● **REQUIRED ACTION**
The full set of lines below has to be duplicated exactly, with no picture kept.
-- TASK DATA follows --
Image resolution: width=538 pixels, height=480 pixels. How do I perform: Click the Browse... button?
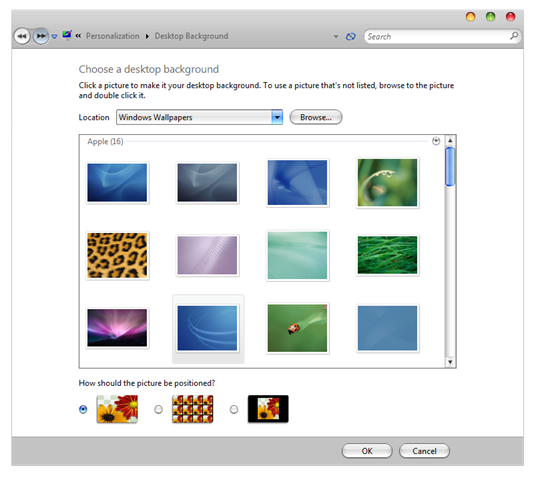click(316, 117)
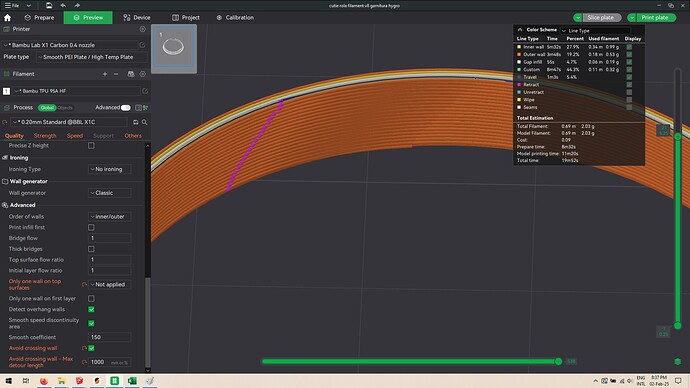690x388 pixels.
Task: Click the Home icon in top bar
Action: tap(7, 18)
-- TASK DATA concluded --
● **EXERCISE OUTPUT**
Image resolution: width=538 pixels, height=480 pixels. How do I perform: Click the Browse... button?
click(316, 117)
690x388 pixels.
Task: Click the Home icon in top bar
Action: tap(7, 18)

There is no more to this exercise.